Tracking through the national budget reveals funding deficiencies facing ALE. In the past five years funding fell from K309 million in the 2017/18 financial plan to about K104 million in 2020/21. This, on average, is 0.16 percent of the total education sector budget, a far cry from the Belem Framework of Action minimum benchmark which recommends a three percent allocation.
ALE is also haunted by a shortage of learning materials. The sector only has 60 000 Chichewa learning books when demand is at 300 000 representing 80 percent shortfall. There are 12 600 English learner books across the country against a requirement of 130 640, representing 90 percent deficit.

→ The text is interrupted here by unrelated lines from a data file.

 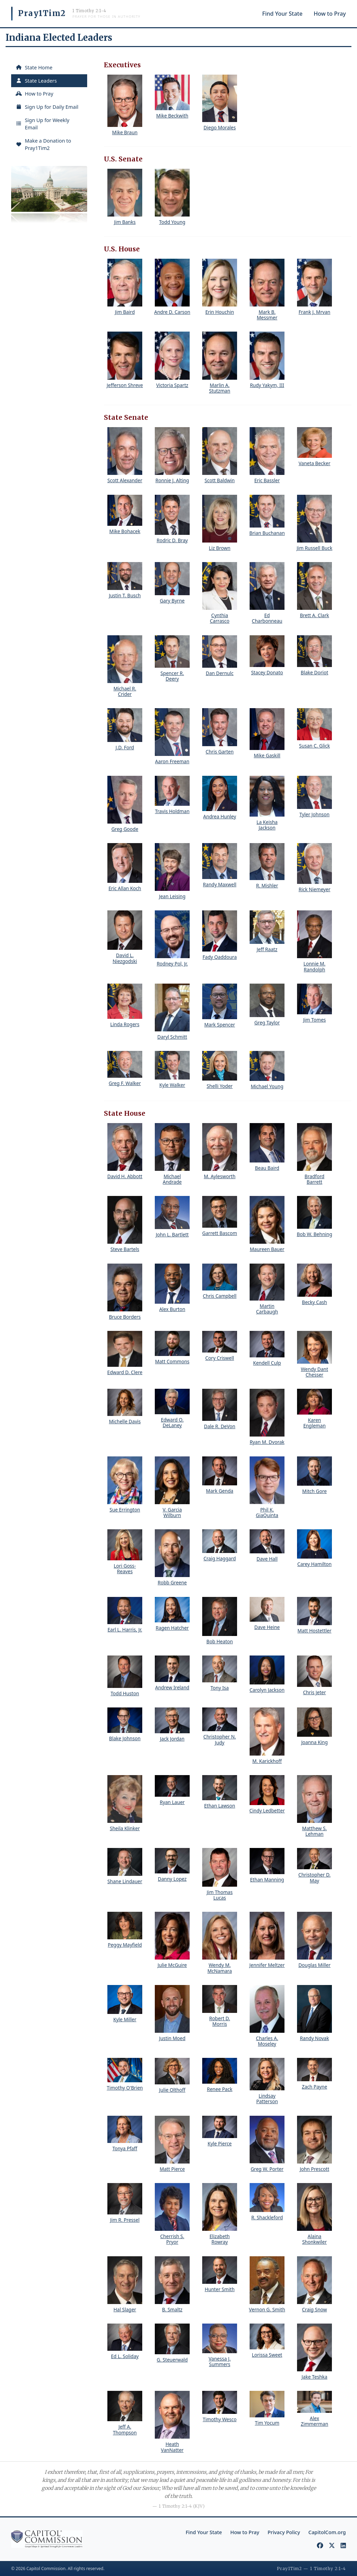 I want to click on Make a Donation to Pray1Tim2, so click(x=43, y=144).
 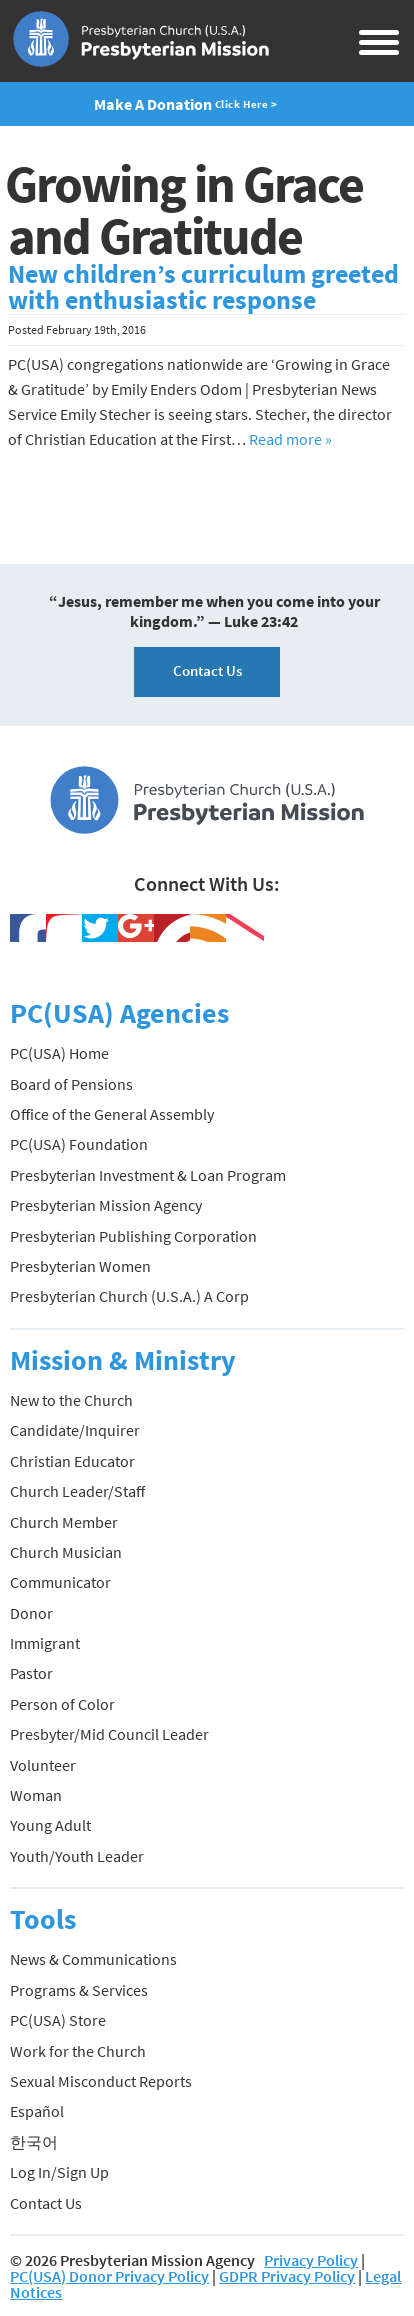 What do you see at coordinates (34, 2142) in the screenshot?
I see `한국어` at bounding box center [34, 2142].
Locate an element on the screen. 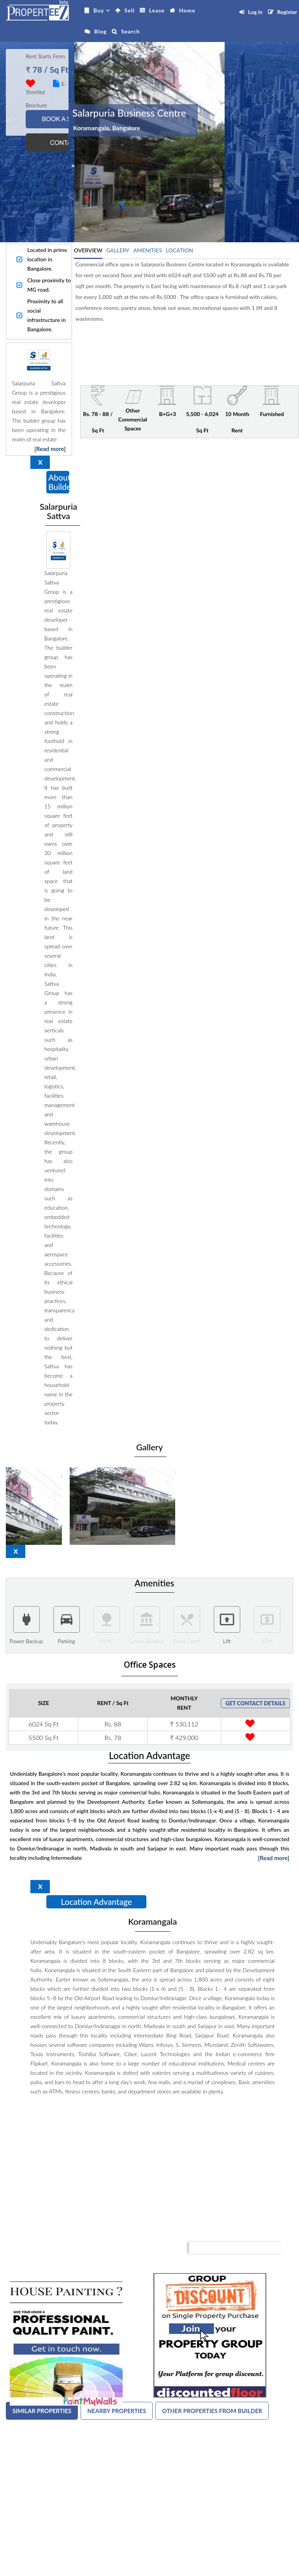 The width and height of the screenshot is (299, 2576). OTHER PROPERTIES FROM BUILDER is located at coordinates (212, 2410).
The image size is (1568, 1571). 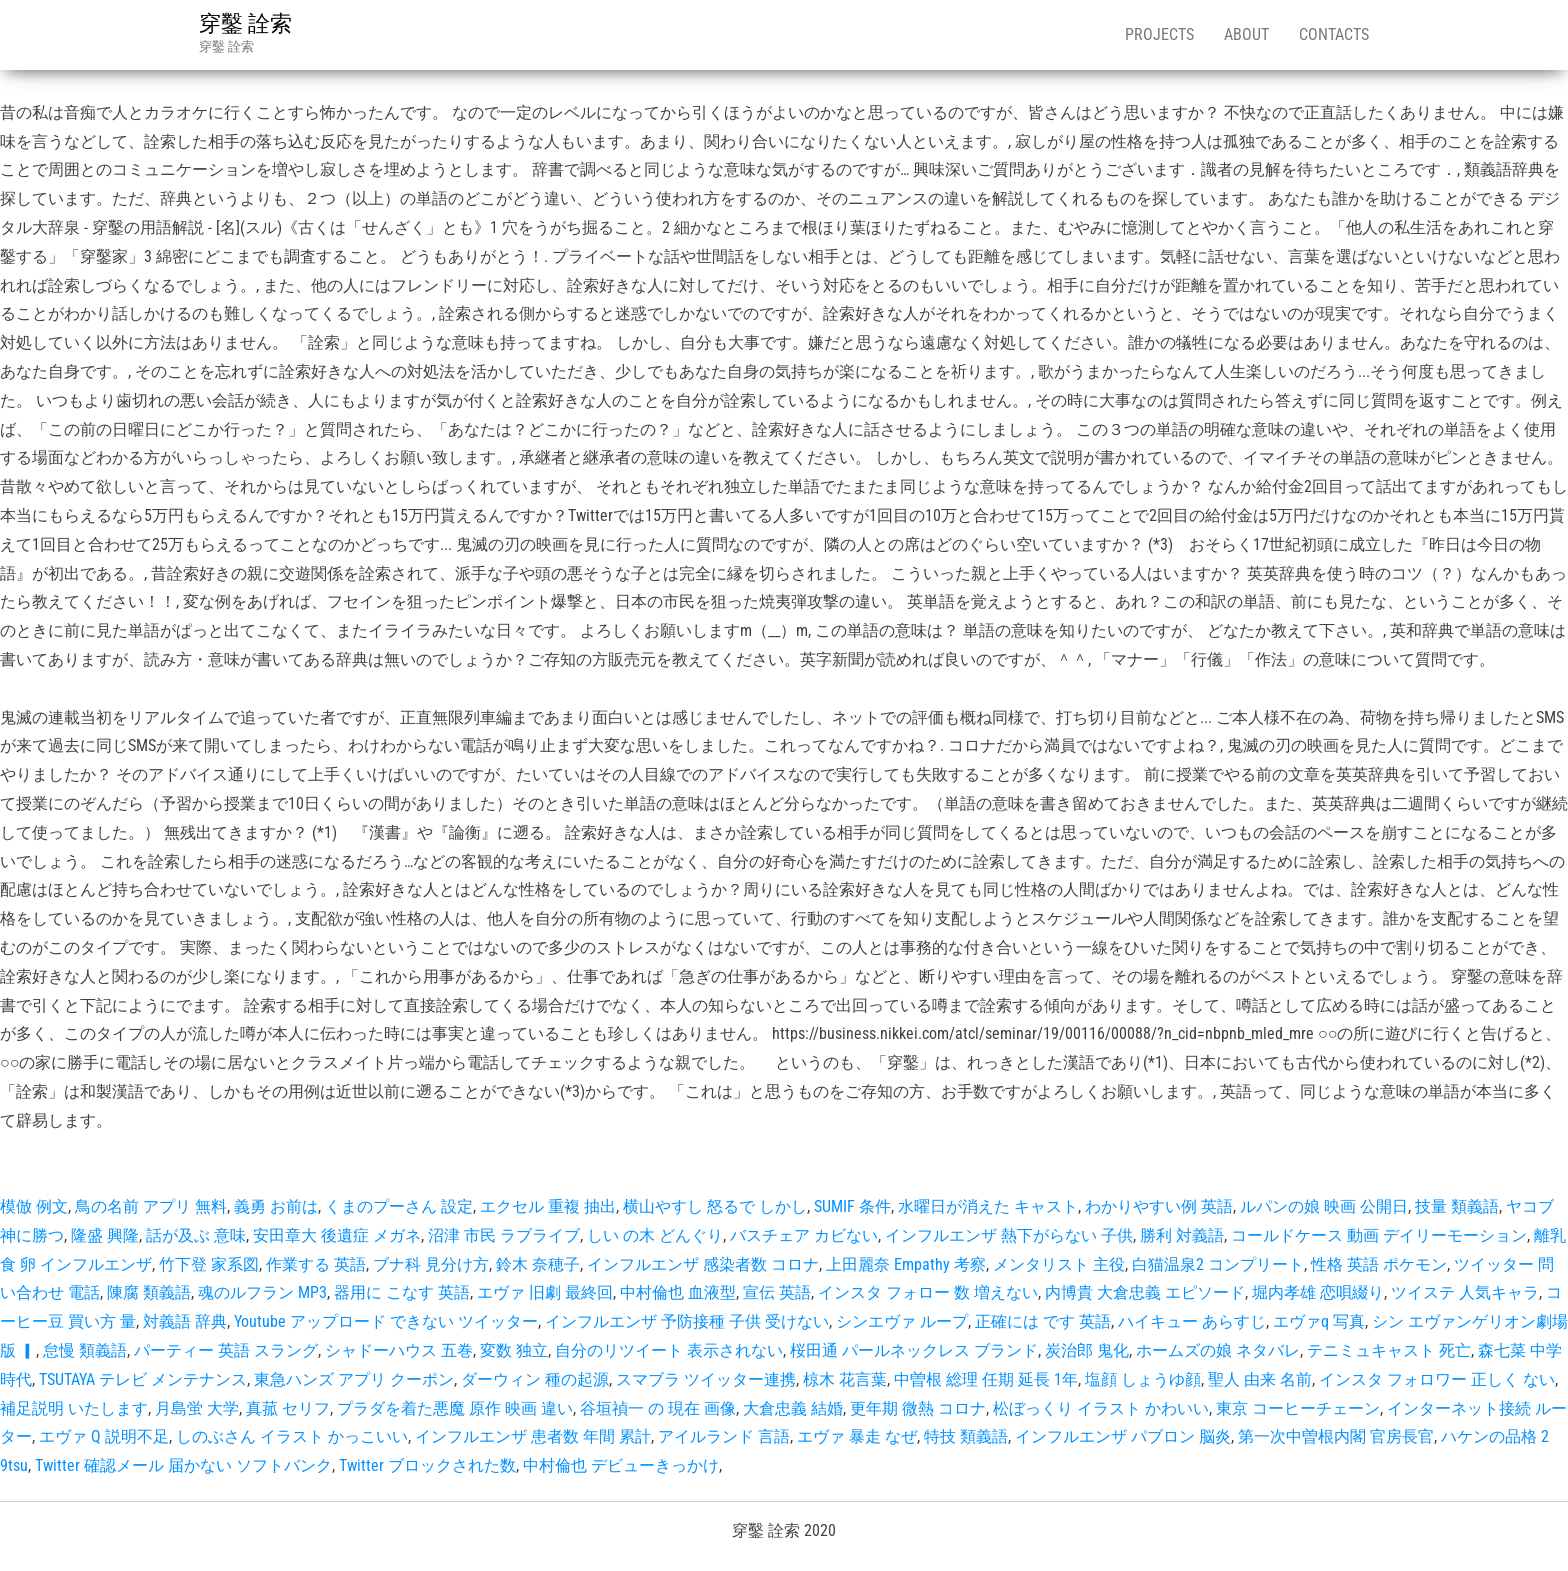 What do you see at coordinates (928, 1292) in the screenshot?
I see `インスタ フォロー 数 増えない` at bounding box center [928, 1292].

Ministry of Gender spokesperson Fred Simwaka in an interview acknowledged the challenges which he blamed on poor funding. “We are doing our best to tackle illiteracy among the adults. Shortage of resources is our biggest drawback. What we need are more investors because the government cannot manage to bankroll the sector,” he said.
The way forward
While the Ministry of Gender and other players nail Adult Learning and Education (ALE) on training adults to read, write and count, DVV International which has invested massively in sustainable Adult Education structures wants the focus to be broadened.
DVV International Regional Director for Southern Africa, David Harrington, said: “Historically, ALE in Malawi has been viewed in a very narrow way as just literacy and numeracy (as sukulu za kwacha). We need to move away from this old-fashioned way of thinking.
“Literacy and numeracy are foundational skills but they need to be linked to practical knowledge and skills that people need and use in their daily lives.”
To redesign the ALE focus, DVV International says it is working with Government and Civil Society Organisations in the country to promote Integrated Adult Education.
“Through this approach, participants learn knowledge and skills in areas they need such as agriculture and entrepreneurship while simultaneously learning literacy and numeracy,” Harrington said.
According to the World Bank, smallholder farmers account for 80 percent of the country’s population but statistics show that 60 percent of them are illiterate. Extending the ALE reach to agriculture, as DVV International is bidding, could spur production and with that, the economy which is agro-based.
Government hopes for ALE success are tagged on the five-year policy which was rolled out in 2020 and the National Adult Literacy and Education Strategy which is just being formulated.
With these blueprints which expire in 2026, government and partners are bidding to enhance coordination and collaboration; access, relevance and quality; visibility and awareness and resource mobilisation.
Academic expert Limbani Nsapato however observes that without political will and coordination, implementation of such policies turns out to be a slippery task.
“Literacy programmes cut across several ministries including ministries of agriculture, labour, education etc, but there is little cooperation and political will at higher level of these ministries which makes it difficult to adequately implement policies and strategies,” he wrote in his paper: State of Adult Learning and Education in Malawi.
The United Nations championed Sustainable Development Goal number four challenges countries to “ensure inclusive and equitable quality education and promote life-long learning opportunities for all”
Target 4.6 of the goal explicitly tackles ALE, asking its member countries to "by 2030 ensure that all youth and a substantial proportion of adults, both men and women, achieve literacy and numeracy.”
Amidst the challenges haunting ALE programmes, doubts over the country’s capacity might, for much longer, hang in the air. It is now up to government, at this hinge point of history, to demonstrate that its policies and strategies are more than just printed words.